A few notes: sharding production data on non-replica shards is dangerous, to say the least. If one of the shards fails, the data contained is permanently unavailable until you get the shard up and running again. Plus, since there was no server to write to for a specific key range, values of that range can not be written. If the shard was a replica set, the failure would lead to the election of a new primary, to which all writes and (depending on the configuration) most or even all reads would go.
_id
can be used as a shard key, however it should be hashed.
New to MongoDB, but this is how I learned how to do the same thing following the MongoDB 202 class. There are other ways to balance traffic, such as moving, splitting and merging chunks. I haven't read anywhere that directly updating the tags collection in the config database was dirty or incorrect.
The code below is untested, and you will have to replace certain values like nameofShard and the minimum, maximum values. You will notice that I stop the balancer before modifying the tag ranges
// stop the balancer
sh.stopBalancer()
// remove the tags from the shards
sh.removeShardTag("nameofshardN", "rangeTime1")
sh.removeShardTag("nameofshardN+1", "rangeTime2")
// remove the existing tags
db.tags.remove({ "_id" : { "ns" : "testlab.range", "min" : { "_id" : 1 } }, "ns" : "testlab.range", "min" : { "_id" : 1 }, "max" : { "_id" : 100 }, "tag" : "rangeTime1" })
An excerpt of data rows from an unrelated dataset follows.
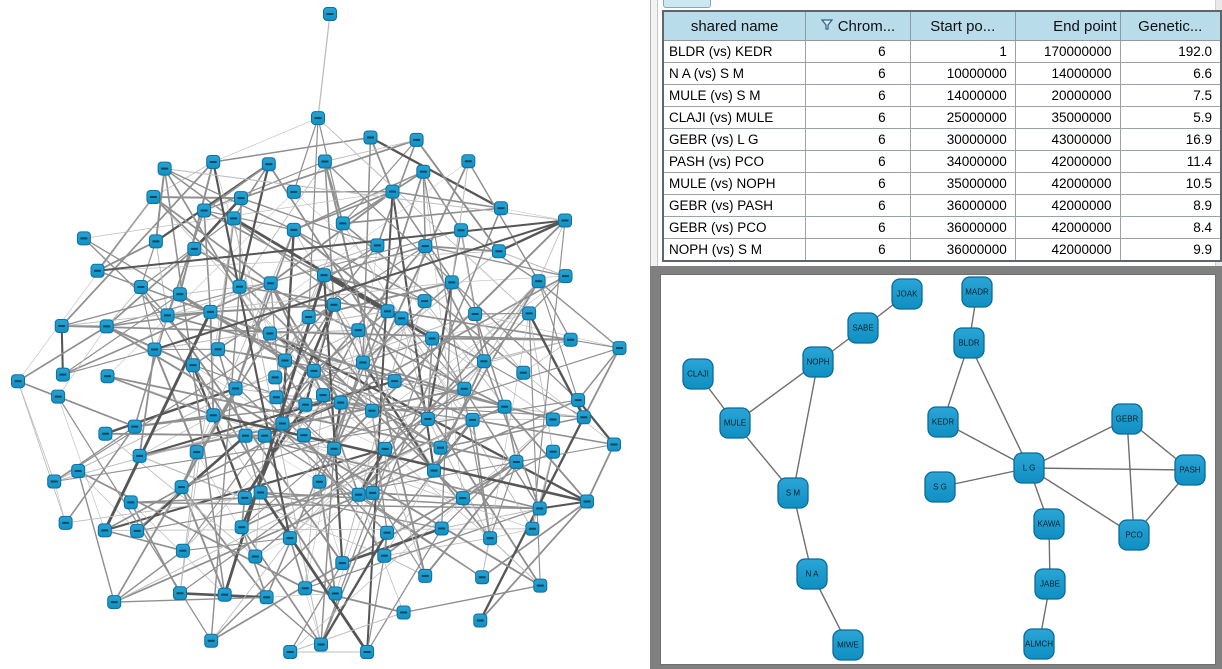  I want to click on network-node-S G: S G, so click(940, 487).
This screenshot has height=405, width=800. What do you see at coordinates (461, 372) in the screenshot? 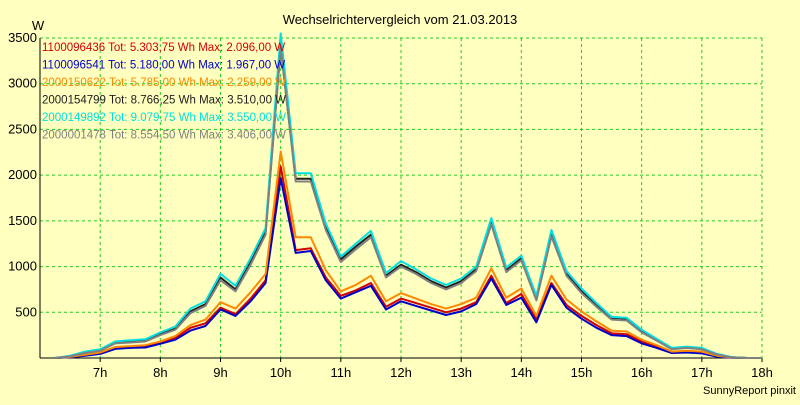
I see `x-tick-label: 13h` at bounding box center [461, 372].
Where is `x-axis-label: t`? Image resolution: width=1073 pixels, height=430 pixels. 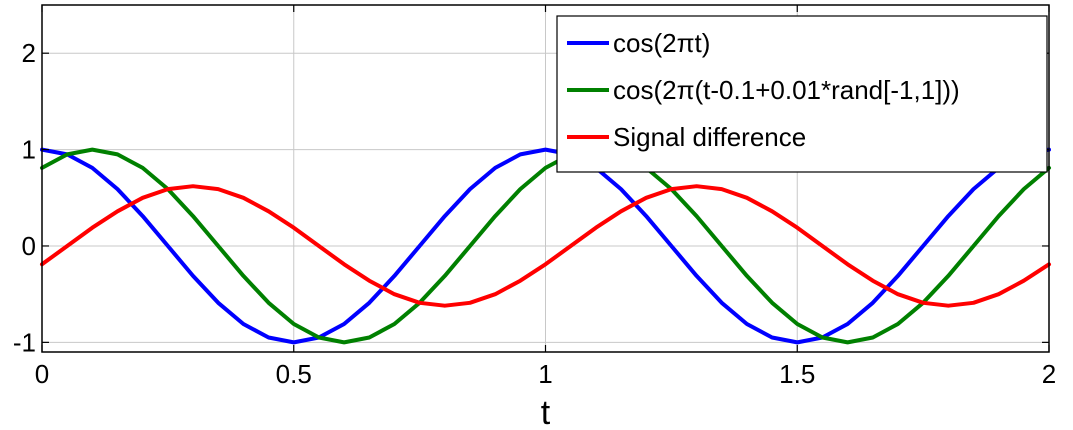
x-axis-label: t is located at coordinates (546, 412).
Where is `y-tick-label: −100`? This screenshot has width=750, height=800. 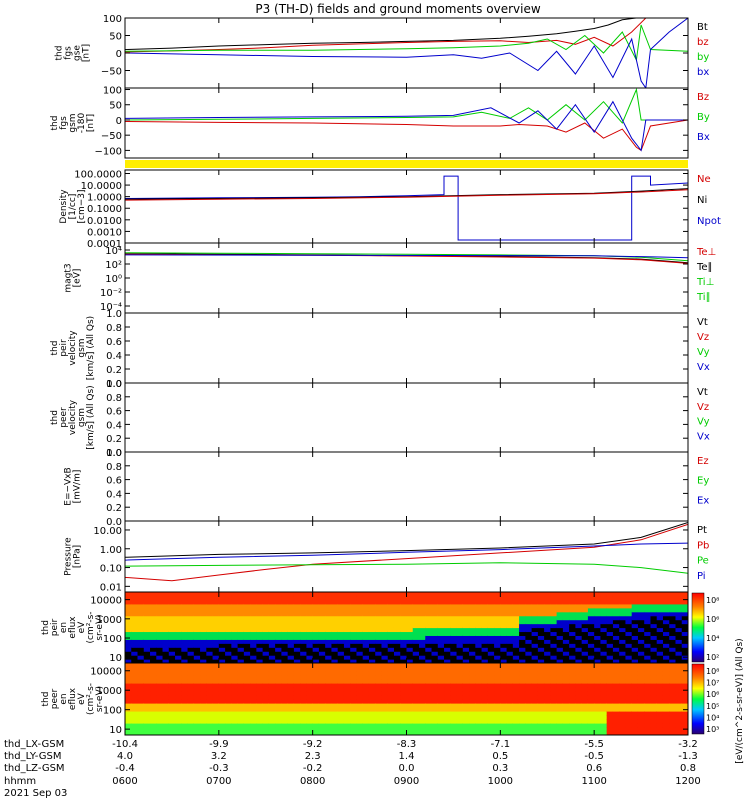
y-tick-label: −100 is located at coordinates (108, 152).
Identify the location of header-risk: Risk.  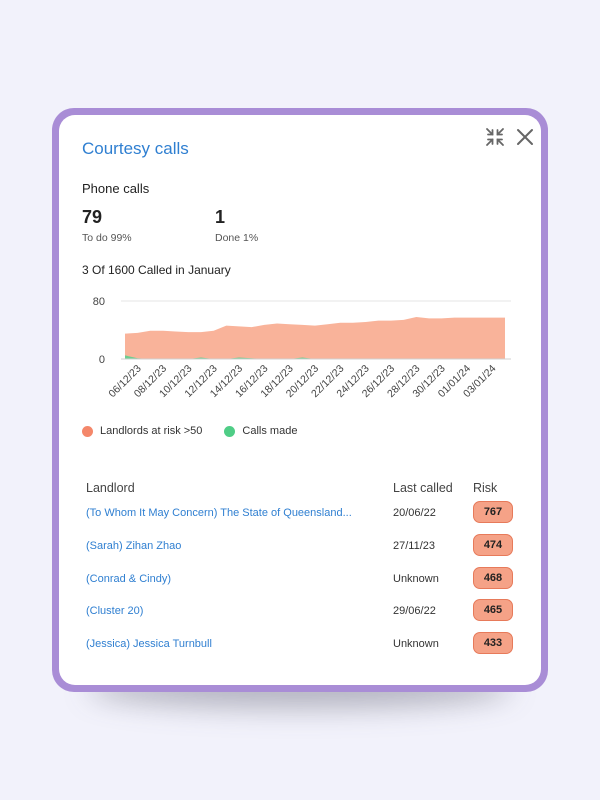
(486, 488).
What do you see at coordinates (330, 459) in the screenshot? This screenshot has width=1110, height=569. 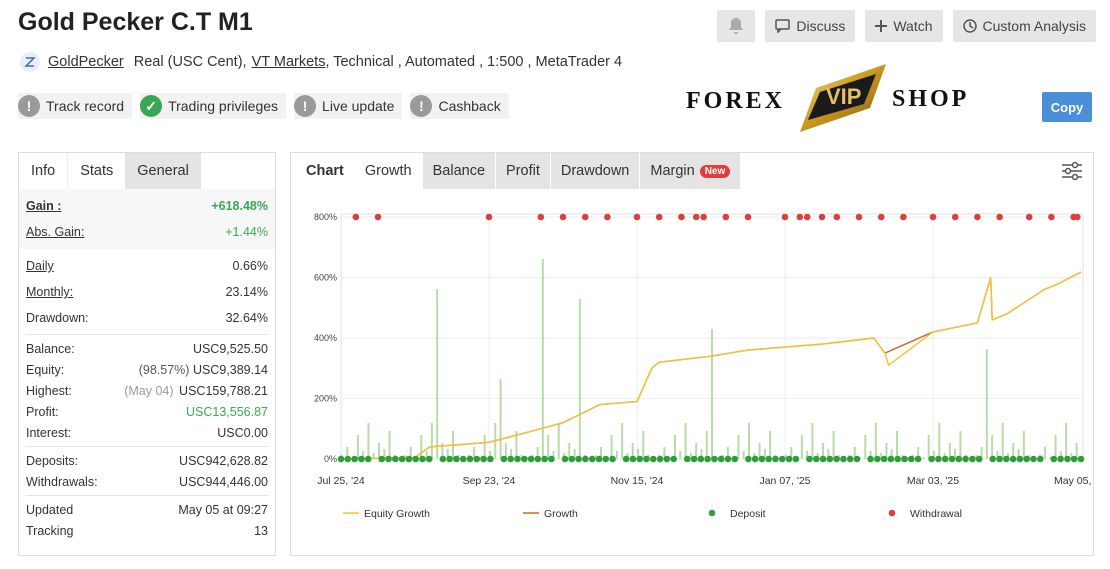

db.tags.remove({ "_id" : { "ns" : "testlab.range", "min" : { "_id" : 100 } }, "ns" : "testlab.range", "min" : { "_id" : 100 }, "max" : { "_id" : 200 }, "tag" : "rangeTime2" })
// Add new tags
sh.addTagRange("testlab.range", {_id : new_minimum_value}, {_id : new_maximum_value}, "rangeTime1");
sh.addTagRange("testlab.range", {_id : new_minimum_value}, {_id : new_maximum_value}, "rangeTime2");
// Add shardTag
sh.addShardTag("nameofshardN", "rangeTime1")
sh.addShardTag("nameofshardN+1", "RangeTime2")
// start balancer
sh.startBalancer()
sh.status() or mongostat --port 27017 --discover
to verify balancing
test.lab is not a valid database name, so I changed my database name to testlab.
One additional remark about the _id field not being updated. When I query the tags collection like so
mongos> db.tags.find({}, {_id:1})
{ "_id" : { "ns" : "testlab.range", "min" : { "_id" : 1 } } }
{ "_id" : { "ns" : "testlab.range", "min" : { "_id" : 100 } } }
It shows that the _id field contains the min value or the tag range. If you are updating the tags collection and modifying the tags min field value, then wouldn't it also be reasonable to update the _id field's min value as well?
Best Answer
From what I can gather after some experiments, it seems that the prefix range is the one that must be split.